Key limitations in the proposed workflow stem from the dataset’s limited size and the utilization of standard mortality ratios aggregated at provincial levels to explore associations between respiratory cancer mortality and air pollution. In fact, the dataset’s limited size hampers the ability to discern reliable nonlinear relationships due to the significant influence of outliers and noise. Consequently, we employed a k-fold cross-validation framework and then computed confidence intervals for both predictions and local feature importance. On the other hand, the reliance on aggregated mortality ratios for individual provinces exposes the study to the ecological fallacy, as well as to potential omitted variable bias [51,52], meaning that conclusions drawn at the group level may not accurately represent individual-level associations or causality. Finally, it should be stressed that most of the important variables according to the SHAP algorithm may act as a proxy for the high density of urban activities.
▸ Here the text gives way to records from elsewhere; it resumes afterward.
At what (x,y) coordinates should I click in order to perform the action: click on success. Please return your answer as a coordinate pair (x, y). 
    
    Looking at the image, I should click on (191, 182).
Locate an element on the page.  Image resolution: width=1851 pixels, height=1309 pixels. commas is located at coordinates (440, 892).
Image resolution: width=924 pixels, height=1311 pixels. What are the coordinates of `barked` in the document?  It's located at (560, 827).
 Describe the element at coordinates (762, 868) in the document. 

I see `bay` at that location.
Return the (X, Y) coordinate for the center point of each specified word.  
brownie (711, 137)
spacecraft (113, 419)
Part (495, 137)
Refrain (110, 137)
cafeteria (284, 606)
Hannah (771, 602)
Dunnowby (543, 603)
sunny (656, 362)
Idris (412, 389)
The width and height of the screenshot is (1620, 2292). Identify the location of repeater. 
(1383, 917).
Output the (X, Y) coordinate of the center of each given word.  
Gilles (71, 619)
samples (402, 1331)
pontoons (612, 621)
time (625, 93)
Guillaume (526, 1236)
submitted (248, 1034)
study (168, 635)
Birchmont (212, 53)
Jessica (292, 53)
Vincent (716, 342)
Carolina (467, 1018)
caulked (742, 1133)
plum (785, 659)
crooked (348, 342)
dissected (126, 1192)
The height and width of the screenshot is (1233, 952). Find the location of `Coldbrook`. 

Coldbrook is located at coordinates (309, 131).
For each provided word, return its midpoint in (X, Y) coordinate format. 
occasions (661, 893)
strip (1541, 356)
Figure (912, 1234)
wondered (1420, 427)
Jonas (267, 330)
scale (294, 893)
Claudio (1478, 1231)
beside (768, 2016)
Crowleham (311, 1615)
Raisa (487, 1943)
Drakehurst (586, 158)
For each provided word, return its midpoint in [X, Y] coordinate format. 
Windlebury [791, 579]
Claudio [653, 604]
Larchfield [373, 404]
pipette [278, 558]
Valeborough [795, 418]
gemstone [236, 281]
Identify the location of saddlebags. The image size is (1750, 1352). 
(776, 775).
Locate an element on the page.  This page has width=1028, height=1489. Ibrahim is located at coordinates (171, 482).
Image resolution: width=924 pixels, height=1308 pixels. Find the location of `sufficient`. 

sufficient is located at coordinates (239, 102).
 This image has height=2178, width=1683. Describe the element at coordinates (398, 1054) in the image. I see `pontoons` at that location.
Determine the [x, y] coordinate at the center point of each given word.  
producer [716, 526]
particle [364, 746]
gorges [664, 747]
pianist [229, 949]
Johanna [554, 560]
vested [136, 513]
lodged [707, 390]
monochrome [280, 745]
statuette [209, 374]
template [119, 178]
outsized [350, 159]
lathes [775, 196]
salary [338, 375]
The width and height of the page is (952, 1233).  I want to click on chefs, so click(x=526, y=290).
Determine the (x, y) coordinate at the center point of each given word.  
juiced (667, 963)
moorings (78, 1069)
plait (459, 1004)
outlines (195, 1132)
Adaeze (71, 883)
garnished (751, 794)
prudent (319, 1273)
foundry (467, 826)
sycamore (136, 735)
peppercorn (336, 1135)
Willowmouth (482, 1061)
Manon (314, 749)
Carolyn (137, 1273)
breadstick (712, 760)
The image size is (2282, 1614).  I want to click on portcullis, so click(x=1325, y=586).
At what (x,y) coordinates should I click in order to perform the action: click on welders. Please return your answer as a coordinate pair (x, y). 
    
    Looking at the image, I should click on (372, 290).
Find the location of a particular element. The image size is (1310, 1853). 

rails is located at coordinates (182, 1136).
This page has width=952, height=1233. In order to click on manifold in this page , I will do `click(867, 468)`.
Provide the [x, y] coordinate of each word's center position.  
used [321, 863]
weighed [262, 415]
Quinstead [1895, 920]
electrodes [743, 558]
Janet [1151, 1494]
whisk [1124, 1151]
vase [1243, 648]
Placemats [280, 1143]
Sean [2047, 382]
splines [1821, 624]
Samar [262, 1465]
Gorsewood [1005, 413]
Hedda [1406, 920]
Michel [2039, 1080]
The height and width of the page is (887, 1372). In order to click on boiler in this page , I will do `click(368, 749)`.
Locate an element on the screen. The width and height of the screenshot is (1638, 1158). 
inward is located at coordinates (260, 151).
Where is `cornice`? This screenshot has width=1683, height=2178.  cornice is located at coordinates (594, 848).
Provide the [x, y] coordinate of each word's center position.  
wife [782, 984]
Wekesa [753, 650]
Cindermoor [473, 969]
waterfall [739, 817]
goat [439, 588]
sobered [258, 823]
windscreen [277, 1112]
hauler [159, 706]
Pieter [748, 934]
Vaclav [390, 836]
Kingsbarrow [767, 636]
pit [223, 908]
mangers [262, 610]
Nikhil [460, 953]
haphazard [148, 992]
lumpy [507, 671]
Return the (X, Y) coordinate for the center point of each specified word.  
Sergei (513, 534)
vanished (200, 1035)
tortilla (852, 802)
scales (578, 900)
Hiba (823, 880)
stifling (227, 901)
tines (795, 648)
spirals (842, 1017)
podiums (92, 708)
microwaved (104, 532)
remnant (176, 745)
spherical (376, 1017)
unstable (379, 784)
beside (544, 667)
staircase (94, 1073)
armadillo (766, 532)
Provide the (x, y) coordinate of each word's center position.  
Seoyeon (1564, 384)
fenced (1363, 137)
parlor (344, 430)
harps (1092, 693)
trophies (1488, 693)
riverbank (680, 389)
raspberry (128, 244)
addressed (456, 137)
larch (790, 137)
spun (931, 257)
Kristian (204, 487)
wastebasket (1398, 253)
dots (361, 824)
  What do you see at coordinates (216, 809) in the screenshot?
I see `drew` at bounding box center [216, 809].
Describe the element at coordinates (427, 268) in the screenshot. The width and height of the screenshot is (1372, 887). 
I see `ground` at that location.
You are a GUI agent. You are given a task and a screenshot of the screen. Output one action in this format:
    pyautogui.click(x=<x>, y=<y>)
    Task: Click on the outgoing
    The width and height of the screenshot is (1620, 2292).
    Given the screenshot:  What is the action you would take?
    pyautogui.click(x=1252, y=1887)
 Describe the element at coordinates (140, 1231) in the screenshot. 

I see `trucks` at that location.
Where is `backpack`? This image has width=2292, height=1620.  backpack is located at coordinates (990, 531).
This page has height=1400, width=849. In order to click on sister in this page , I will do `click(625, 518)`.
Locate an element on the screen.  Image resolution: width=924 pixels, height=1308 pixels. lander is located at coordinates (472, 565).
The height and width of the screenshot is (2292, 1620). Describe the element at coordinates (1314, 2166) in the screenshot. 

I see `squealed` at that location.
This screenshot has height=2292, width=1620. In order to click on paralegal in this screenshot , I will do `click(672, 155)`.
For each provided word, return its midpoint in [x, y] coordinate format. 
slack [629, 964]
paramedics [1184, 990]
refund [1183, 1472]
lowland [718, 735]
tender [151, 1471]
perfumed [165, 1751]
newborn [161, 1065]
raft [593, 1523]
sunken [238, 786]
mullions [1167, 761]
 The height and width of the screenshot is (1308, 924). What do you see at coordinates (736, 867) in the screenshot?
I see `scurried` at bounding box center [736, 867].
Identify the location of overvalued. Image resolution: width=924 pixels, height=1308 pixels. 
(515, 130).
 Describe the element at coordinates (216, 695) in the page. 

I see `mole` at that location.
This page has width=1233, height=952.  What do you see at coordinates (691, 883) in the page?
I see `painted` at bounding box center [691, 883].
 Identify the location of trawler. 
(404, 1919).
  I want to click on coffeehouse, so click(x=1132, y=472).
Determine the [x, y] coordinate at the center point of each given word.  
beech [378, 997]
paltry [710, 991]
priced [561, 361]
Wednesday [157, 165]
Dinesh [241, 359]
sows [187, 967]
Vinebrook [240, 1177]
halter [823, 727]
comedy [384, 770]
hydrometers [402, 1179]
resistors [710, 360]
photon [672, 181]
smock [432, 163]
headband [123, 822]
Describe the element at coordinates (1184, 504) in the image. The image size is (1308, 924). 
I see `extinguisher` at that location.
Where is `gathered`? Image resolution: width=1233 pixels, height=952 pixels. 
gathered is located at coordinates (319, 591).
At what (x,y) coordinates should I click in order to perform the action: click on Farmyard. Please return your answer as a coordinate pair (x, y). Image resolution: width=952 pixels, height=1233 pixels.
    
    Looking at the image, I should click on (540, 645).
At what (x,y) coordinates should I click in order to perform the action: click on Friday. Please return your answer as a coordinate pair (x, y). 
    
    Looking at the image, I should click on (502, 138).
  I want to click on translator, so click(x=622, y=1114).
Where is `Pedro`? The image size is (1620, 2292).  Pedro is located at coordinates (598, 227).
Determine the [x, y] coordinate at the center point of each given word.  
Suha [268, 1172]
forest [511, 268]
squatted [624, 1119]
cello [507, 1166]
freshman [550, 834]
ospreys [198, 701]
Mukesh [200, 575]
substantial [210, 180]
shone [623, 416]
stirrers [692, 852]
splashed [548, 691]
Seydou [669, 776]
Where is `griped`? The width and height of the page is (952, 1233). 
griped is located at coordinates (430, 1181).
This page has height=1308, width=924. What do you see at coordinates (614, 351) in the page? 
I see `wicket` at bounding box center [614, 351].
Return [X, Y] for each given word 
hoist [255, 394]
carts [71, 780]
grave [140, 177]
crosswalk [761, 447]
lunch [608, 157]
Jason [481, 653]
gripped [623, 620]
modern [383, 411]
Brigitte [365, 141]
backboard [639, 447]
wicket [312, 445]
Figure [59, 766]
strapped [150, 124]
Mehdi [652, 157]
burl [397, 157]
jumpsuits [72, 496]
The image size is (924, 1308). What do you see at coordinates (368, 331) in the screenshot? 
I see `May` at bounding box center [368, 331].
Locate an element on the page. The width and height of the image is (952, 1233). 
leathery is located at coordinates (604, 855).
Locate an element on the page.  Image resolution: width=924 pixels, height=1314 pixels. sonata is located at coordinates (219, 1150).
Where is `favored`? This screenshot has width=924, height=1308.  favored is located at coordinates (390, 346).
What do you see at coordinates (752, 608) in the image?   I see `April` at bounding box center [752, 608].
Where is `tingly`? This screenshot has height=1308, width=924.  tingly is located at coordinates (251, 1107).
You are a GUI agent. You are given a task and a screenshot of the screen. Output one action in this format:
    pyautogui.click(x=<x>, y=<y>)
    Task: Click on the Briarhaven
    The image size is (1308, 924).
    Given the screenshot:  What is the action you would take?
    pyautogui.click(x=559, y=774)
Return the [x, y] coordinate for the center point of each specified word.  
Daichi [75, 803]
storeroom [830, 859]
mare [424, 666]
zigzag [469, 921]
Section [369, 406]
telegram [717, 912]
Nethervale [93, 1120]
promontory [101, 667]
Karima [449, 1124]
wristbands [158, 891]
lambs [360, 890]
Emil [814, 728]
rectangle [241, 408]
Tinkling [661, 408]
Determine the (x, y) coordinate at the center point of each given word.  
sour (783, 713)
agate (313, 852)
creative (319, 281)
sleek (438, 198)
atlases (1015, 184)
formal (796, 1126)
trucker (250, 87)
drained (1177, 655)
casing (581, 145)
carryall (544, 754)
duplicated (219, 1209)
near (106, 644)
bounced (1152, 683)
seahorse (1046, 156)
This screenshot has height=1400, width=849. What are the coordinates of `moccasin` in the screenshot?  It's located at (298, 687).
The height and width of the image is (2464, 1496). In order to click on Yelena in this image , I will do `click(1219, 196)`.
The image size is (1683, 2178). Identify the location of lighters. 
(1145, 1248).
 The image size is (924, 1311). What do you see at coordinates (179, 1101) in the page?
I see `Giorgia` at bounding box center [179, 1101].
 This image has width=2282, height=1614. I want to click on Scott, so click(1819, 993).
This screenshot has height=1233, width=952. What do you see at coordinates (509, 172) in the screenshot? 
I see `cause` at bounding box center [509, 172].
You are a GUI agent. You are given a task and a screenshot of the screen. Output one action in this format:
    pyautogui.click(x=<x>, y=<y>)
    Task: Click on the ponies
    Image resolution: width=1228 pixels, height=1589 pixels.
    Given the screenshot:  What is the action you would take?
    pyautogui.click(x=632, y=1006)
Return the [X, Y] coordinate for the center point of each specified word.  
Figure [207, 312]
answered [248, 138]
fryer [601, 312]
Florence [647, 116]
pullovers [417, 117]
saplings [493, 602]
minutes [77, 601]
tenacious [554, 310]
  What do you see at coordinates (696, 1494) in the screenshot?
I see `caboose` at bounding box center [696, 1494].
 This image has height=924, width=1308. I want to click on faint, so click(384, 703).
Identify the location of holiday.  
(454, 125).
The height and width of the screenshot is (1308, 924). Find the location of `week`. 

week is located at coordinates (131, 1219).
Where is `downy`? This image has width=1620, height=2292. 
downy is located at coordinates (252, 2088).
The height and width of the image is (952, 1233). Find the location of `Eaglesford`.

If a causality exists, this might be related to the role of NOx in contributing to the development of asthma and respiratory infections, causing a range of harmful effects on lungs [53,54,55]. On the other hand, NO is also related to proximity to residential areas and human activities, so the measured positive association could be partly attributable to other air pollutants, including particulate matter [42]. This work presents a first attempt to extensively evaluate the statistical association between air quality and respiratory cancer mortality over the Italian provinces while accounting for effects from confounding socioeconomic variables. Our conclusions are in agreement with previous cohort studies and meta-analyses [42,56]. The database considered here examined a single year of observations; thus, extending the temporal range of our study could grant increased robustness to the analyses and design a regression approach to model the SMR due to respiratory cancer.

6. Conclusions

This paper explores the intricate relationship between air pollution and respiratory cancer, with a focus on cancers of the lung, trachea, and bronchi. Recognizing the urgent public health challenge posed by respiratory cancers, we address the need to identify the most harmful pollutants to inform targeted policy interventions. Our study introduces a novel approach using explainable artificial intelligence based on remote sensing data and socioeconomic data to predict Italian provinces with respiratory system cancer mortality rates higher or lower than the average, which offers several implications for formulating regulations and allocating resources. The results of the research can provide an empirical basis for adopting or strengthening regulations regarding air quality. Identifying provinces with higher mortality rates for respiratory system cancers can highlight areas with higher levels of air pollution and provide an incentive for implementing policies aimed at reducing atmospheric pollution. The ability to predict provinces with respiratory system cancer mortality rates higher or lower than the average can guide more efficient allocation of resources. Areas identified with higher risk may require additional investments in prevention programs, early diagnosis, and treatment of respiratory system cancer, as well as interventions to improve air quality. The adoption of stricter regulations on air pollution and the targeted allocation of healthcare resources can improve the respiratory health of a population and reduce the incidence and mortality of respiratory system cancers.